A Quiet Rebellion: Guilt by M H Thaung

Author:M H Thaung [Thaung, M H]
Language: eng
Format: epub
Publisher: Caroline Thaung
Published: 2018-07-07T04:00:00+00:00


Jonathan had been too slow. Too slow to call his power, too slow to realise it had failed, and above all too slow to protect Tabitha.

“Tabitha, no!”

But she ran on, and he was left clutching her cloak. He launched himself after her, only to measure his length on the ground as his treacherous leg gave way. Scrambling to his knees, grit grinding into his wounded hand, he could only watch as she fled towards the blimp, with a beast and Franka chasing her. He snarled in frustration, wishing he could help, willing Franka to save her.

The other free beast pawed at the cage’s door, but Opal, Terry, Kenna and Hilary surrounded it, coordinating their attack. Jonathan levered himself to his feet with his own sabre and limped after Tabitha and Franka.

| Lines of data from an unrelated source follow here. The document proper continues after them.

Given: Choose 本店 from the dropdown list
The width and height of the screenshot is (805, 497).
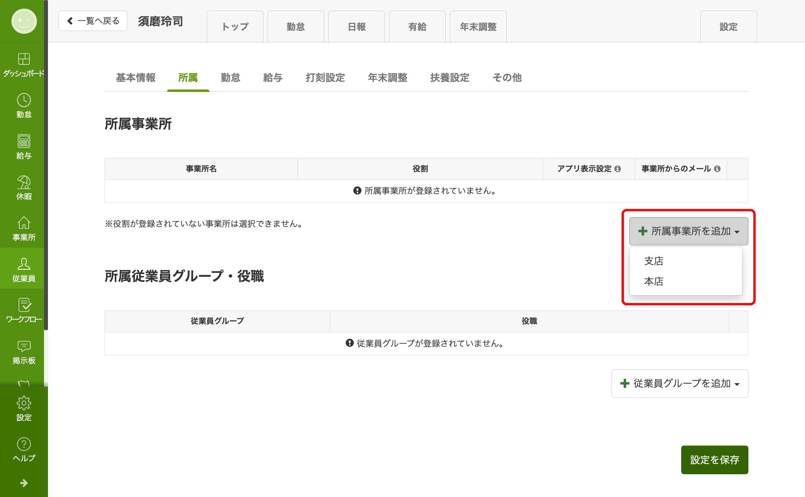Looking at the screenshot, I should (654, 281).
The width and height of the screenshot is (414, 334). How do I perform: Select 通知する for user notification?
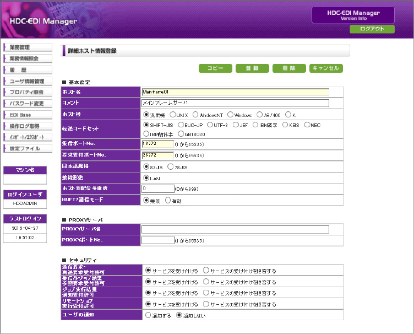148,315
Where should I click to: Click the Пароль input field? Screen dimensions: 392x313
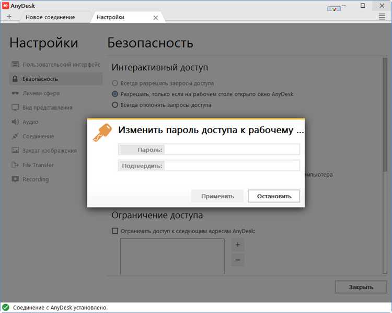pyautogui.click(x=232, y=150)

By the time he reached Franka, Tabitha was climbing up the departing blimp’s ladder ahead of the operator. Franka was on her knees in an expanding pool of blood. The beast crouched before her. Jonathan broke into a stumbling run which ended as he swung his sabre to decapitate it.

Franka whispered something, but he only caught the word “too” before she slumped to the ground. Too what? Too slow? Too late?

The noise of combat had ceased, and he wasted no time in kneeling to examine her wounds. Slicing away her blood-soaked trouser leg, he assessed the damage.

A ragged chunk of flesh flapped just below her left knee. Bright red blood spurted from the wound, as well as slower oozing. No wonder she’d collapsed. He sucked in a breath and fumbled in his pouch for bandages with one hand while applying pressure with the other. With the aid of a stick, he wound the bandage round her thigh as a tourniquet.

He’d bought only a little time. If he left the tourniquet in place for as long as it took to return to Ascar, she could lose the leg. What else could he do?

There was his power—he hadn’t lied when he told Tabitha it could help the chirurgeons—but he had no experience in this use. Could he make it work? Unlike knocking away a stick at a distance, squeezing a blood vessel closed needed precision and control, not raw power. Whether to kill someone or keep them alive. He had to make the attempt.

With his right hand he gripped her injured leg. He clenched his bleeding left hand around a fist-sized sharp rock. Piercing pain from his abused wounds flowed up his arm on top of the raw ache in his hand. His power primed, and he let go, focussing on the injured vessel and squeezing it.

A minute. That’s long enough. He released the tourniquet, but the wound immediately refilled with bright red blood. His stomach clenched, his breathing quickened and he hastily reapplied the tourniquet. What had he done wrong? He searched his memory for ideas... Hadn’t that craftsman told him that flow through pipes depended on whether they were flexible or rigid? And someone had mentioned something in blood that closed wounds.